Irene Currie Eulogy
Delivered by Alexia Currie on May 11, 2026
We come here together to honor Irene Curie. We are her children, grandchildren, and great grandchildren, all born in different generations. Generations have names now. Deidra is a Gen X, Scott a Boomer, Cappy a Silent. Kind of strange names, but one was named the Greatest Generation because it was the greatest. The generation born before 1925.
Irene Rosalind Currie was born on October 9, 1920 – one of the last remaining members of the greatest generation. She exemplified every characteristic, every admirable trait, of why her generation earned that name.
She was our beloved mother, grandmother, great grandmother. The greatest!
She was born and raised in Brooklyn, NY. Her father died when she was just a very young child. Her mother had to return to work to feed her two young daughters, so her devoted, beloved grandmother cared for Irene, her sister, a cousin—all preschoolers—during the day. That grandmother would always hold a very special place in her heart.
Mom excelled in school, skipping grades. She spoke two languages, Polish and English.
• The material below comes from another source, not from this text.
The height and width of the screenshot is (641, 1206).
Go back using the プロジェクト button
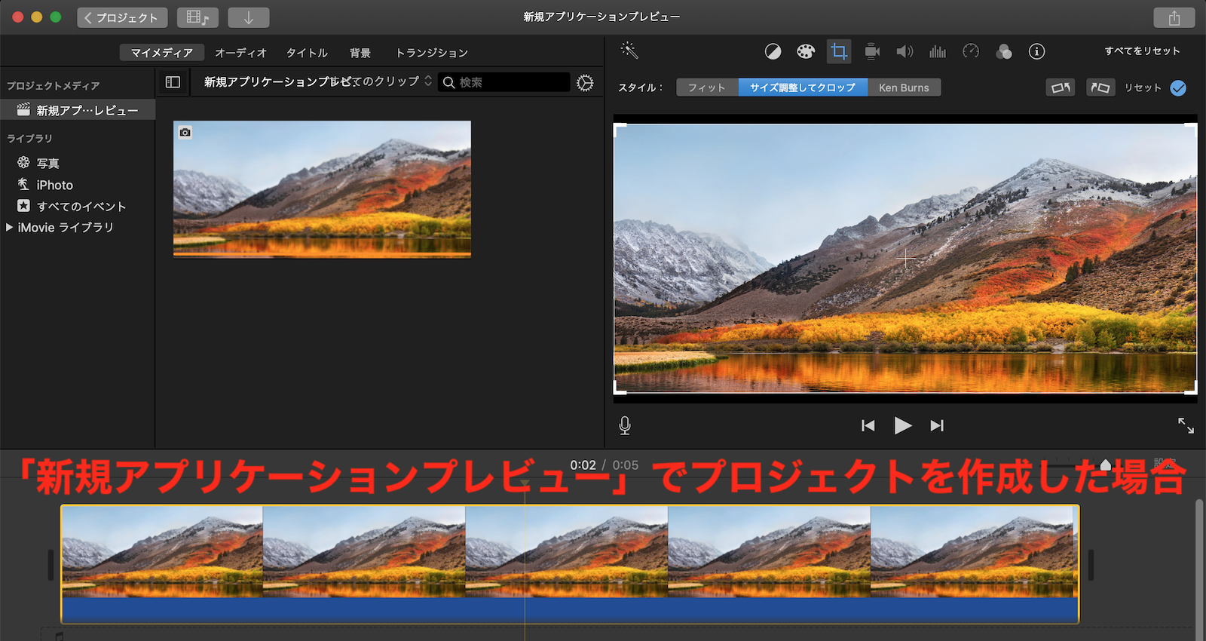point(121,17)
She played the violin and while watching her older sister receive the piano lessons she herself couldn’t have, she watched, and listened, and taught herself how to play—beautifully. There would always be a piano in her home.
Irene was a child not only of the greatest Generation but of the Great Depression. While her family wasn’t destitute, there were sacrifices to be made and so Irene learned how to be frugal! A talent she practiced to the very day she died.
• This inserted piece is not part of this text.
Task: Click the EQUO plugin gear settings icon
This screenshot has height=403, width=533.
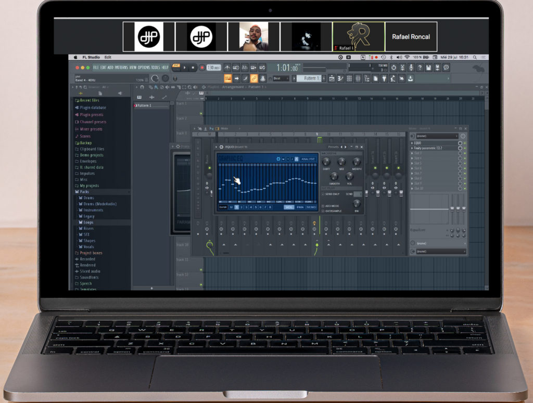Action: [x=221, y=147]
She graduated early from high school and won a scholarship to college but was unable to accept it. Instead, she had to help her family and had to find a job in a jobless market. The very first day she tried, she found work as a secretary at National Theater supply in lower Manhattan. It was there that her life changed forever. She met the man with whom she would share the rest of her life, John Currie, our beloved Dad. Big John. Pop-op.
Irene and John married in 1941, settled into a tiny apartment in Brooklyn, and began producing daughter after daughter after daughter after daughter. Four little girls in a row. They needed more room and so in 1948 they moved to Wyckoff, New Jersey, into a house that Mom’s big Polish family built together. Brothers, uncles, and cousins drove out from the city on weekends and raised the home where the ever-expanding Currie family would grow, both in number and height. Irene Currie gave birth—natural childbirth—to 7 children, mostly girls, at a time when pain relief in the delivery room amounted to a few whiffs of ether. That feat alone qualified her for “greatest” generation.
While raising seven children, very tall children, and as Dad once memorably put it—all boys except for the five girls, she never stopped learning. She taught herself new languages: French and Spanish. She took up painting and created the wonderful oil and water color works that now grace our homes. She explored creative arts and metaphysics. Yet she never forgot the college education she had been forced to give up. She yearned for that degree.
That opportunity came again when Mom, Dad, and Scott moved to California in 1972. She enrolled in Community College, when she discovered that California offered free tuition to residents—naturally that frugal streak approved! She thrived. In 1976 she earned her long-sought dream—a B.A. from Cal Poly. She graduated Phi Beta Kappa, summa cum laude, and with the award for being oldest graduate, at the age of 57. Her children (and probably Pop-op too) all hid their own lacking-in-comparison college transcripts!
She never stopped improving herself, her mind, her skills, and knowledge. She took on whatever needed doing and mastered much of today’s technology, gracing our lives with her daily morning and evening emails—full of blessings, hope, humor, and incredible poetry, now forever immortalized in the book Life Love Reflection compiled and published by Melissa for Mom’s 100th birthday in 2020. While her children stood half a foot taller, she towered over us in every way.
I cannot speak about Irene Currie without talking about religion and her steadfast belief in the Almighty. There was always a rosary in her hands, in her bed, in her pocket. She was a devout Catholic all her life and lived by the tenets of her beliefs with quiet, steady conviction.
Mom was incredibly independent, yet gracious in accepting help. She was beautiful, brilliant, brave, humble, kind, loving, and compassionate. And maybe a little frugal! She is a legend in this big family of ours—our matriarch—and she will almost certainly hold the record for the greatest age any of us will ever reach—105!
On the occasion of [what would have been] her 75th Wedding Anniversary, Mom wrote “I look back on a wonderfully happy married life and am deeply grateful for all the family and gifts the Almighty has showered on us all, and wonder what I would have thought if I had had a glimpse into the future.”
The Almighty’s greatest gift to us—the children, grandchildren, and great grandchildren of Irene Currie was Irene Currie herself. We love you, Mom. How we will miss you, oh, how we will miss you. But we know all those rosaries paid off and you are now with Dad and incredibly happy in the hands of our Lord.